Once that was done, the AI wrote the code perfectly. The only change I needed to make was in the tests, as the AI didn't realize that multiple blocks would not result unless the keys exceeded the block size.

What I've learned

In all, using the AI made me really think hard about how I would explain what I wanted. The advantage of this is that the code gets better documentation than it normally would if I was writing the implementation as I know what I want, and don't have to describe it to anyone. This way, the code gets documented and I end up moving faster than I normally would.

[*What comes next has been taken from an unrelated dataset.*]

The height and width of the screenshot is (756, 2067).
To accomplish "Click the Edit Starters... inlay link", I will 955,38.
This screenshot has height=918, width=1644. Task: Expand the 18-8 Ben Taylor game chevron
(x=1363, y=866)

The other thing I considered is that I might be able to ask a newer AI model to re-write a method to improve it, or make it more efficient. The excellent documentation that results due to process assists future developers and AI as the documentation clearly spells out what the code "should" be doing and why.

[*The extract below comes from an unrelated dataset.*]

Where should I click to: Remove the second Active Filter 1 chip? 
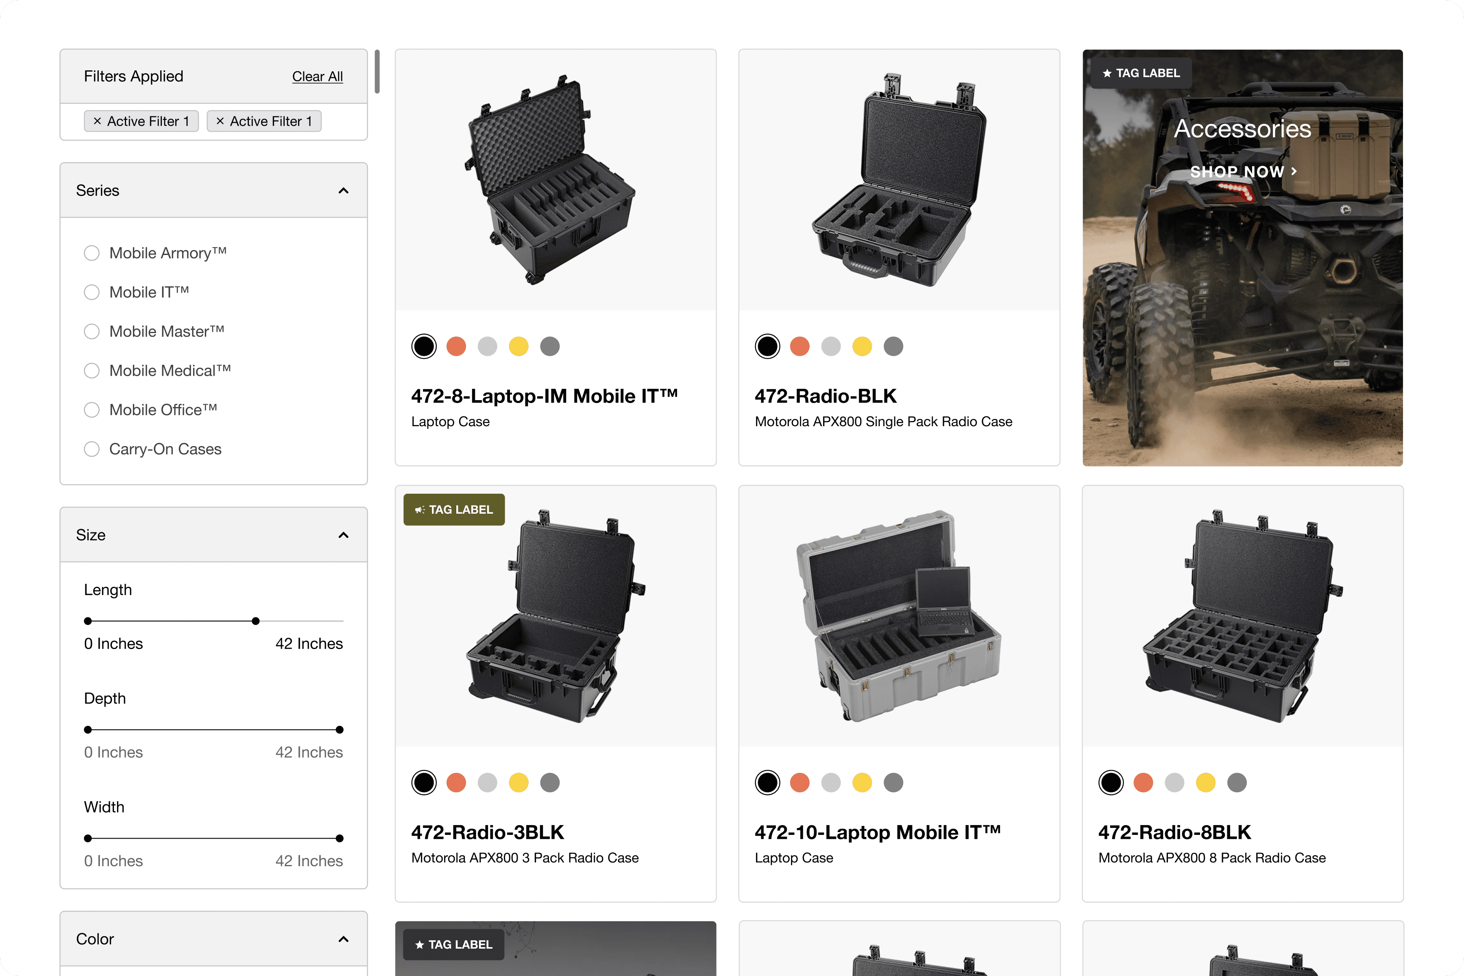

I don't think I could have gotten this far with as little time as I've invested in this without the AI.

Provide exact instructions in the method comments

When designing the methods and functions you want the AI to implement, explicitly state what and how the method should operate. This gives the AI hints as to what you expect. Then when prompting include additional instructions

Example:

// ReadBloom reads the bloom.Filter from the provided store using blob.ReadRange()
// using the offsets provided by Info.
func (d *Decoder) ReadBloom(info *Info, b ReadOnlyBlob) (*bloom.Filter, error) {
    return nil, nil // TODO
}

Prompt:

Provide an implementation of sstable.Decoder.ReadBloom() using
 the same error verbage as ReadInfo().

Add TODOs to complex methods for the AI to follow

When asking the AI to implement methods which require multiple steps or utilizes different parts of the code base, I got better results when I added //TODO comments in the method. For example:

// Build returns the SSTable in it's encoded form
func (bu *Builder) Build() *Table {

    // TODO: Finalize the last block if it's not empty

    // TODO: Encode blocks using block.Encode()

    // TODO: Build the bloom filter using bu.bloomBuilder.Build() if the number of keys
	//  is greater than bu.conf.MinFilterKeys

    // TODO: Build and encode the flatbuf.SsTableIndexT using bu.blocks[].Meta

    // TODO: Build and encode sstable.Info using encodeInfo() from flatbuf.go

    // TODO: Append the info offset as a uint32
}

For complex methods, Ask the AI to explain first

Use the /ask command in aider to ask how the AI would implement a method. This avoids having the AI make changes the FIX those changes it got wrong because it didn't understand your requirements.

Often times I will make several /ask follow-ups after adding //TODO or improving the method comment until it understands what the method is supposed todo.

Git Add before asking the AI to make changes

Run aider with auto-commits: false and commit your changes before asking the AI to make code changes. This allows you to quickly roll back if the AI gets it really wrong.